As Adrian Kempe wheeled around Swayman’s net, the goalie dropped into reverse vertical-horizontal to seal his strong-side post. Swayman watched Kempe the whole time. He had the threat contained.
But as Kempe skated around the net, Andrei Kuzmenko made himself available at the right faceoff dot. The last time Swayman had shoulder-checked to scan his zone, Kempe was pursuing Jordan Spence’s dump-in. Kuzmenko had yet to cross the blue line.
So when Kempe passed to Kuzmenko, it was the first time Swayman spotted the LA forward as a shooting possibility. It was too late for Swayman to flare out his trail pad and get a piece of Kuzmenko’s far-side goal.
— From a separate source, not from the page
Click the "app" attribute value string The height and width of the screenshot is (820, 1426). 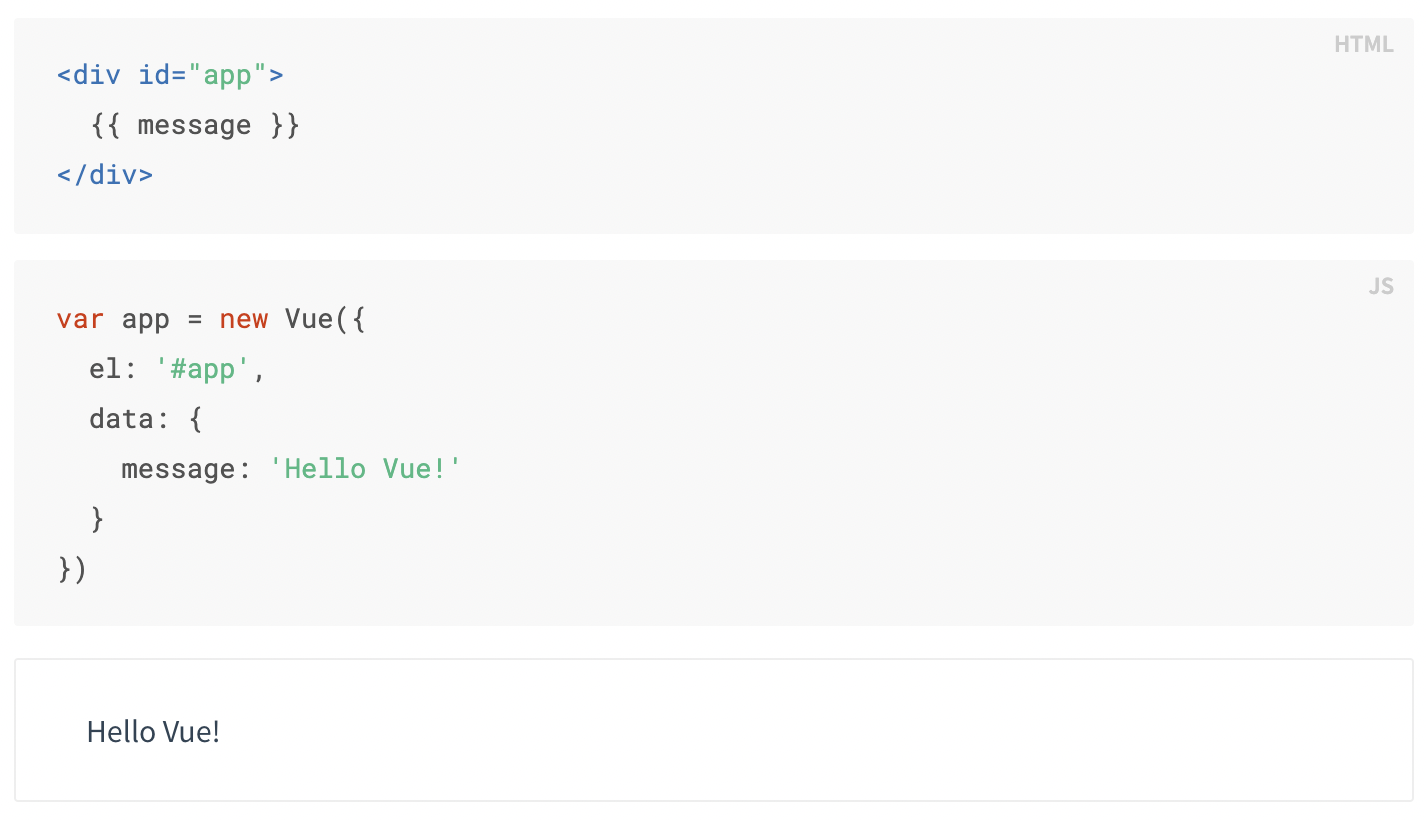pos(227,75)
Per Moneypuck, Kuzmenko’s sharp-angle shot had a 2.5 percent chance of going in.
Between Doughty’s and Kuzmenko’s goals,
Swayman had challenged Darcy Kuemper to a fight for knocking off Marat Khusnutdinov’s helmet.
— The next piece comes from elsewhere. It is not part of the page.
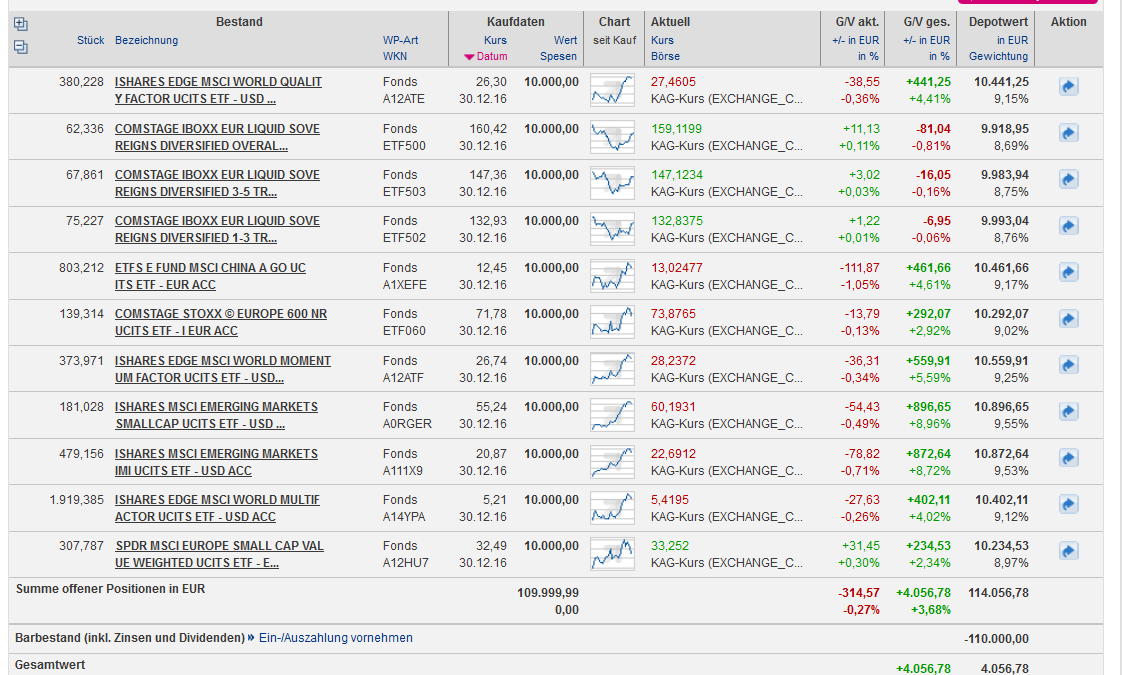Sort table by Datum column
This screenshot has height=675, width=1122.
(x=491, y=57)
“It just comes down to sticking up for my teammates,” Swayman explained. “I don’t care who it is. It’s a guy in black and gold. You’re not going to touch him without being contested. I care about every one of these guys like a brother. That’s just the way I felt. I felt like it was my turn to step up.”
Neither teammate Nikita Zadorov nor interim coach Joe Sacco endorsed Swayman’s actions. They may have been outliers, but they were the only ones asked about the would-be fight.
But regardless of how the rest of the room felt about Swayman’s invitation, one thing was clear: Swayman did not stop enough pucks to give the Bruins a chance to win.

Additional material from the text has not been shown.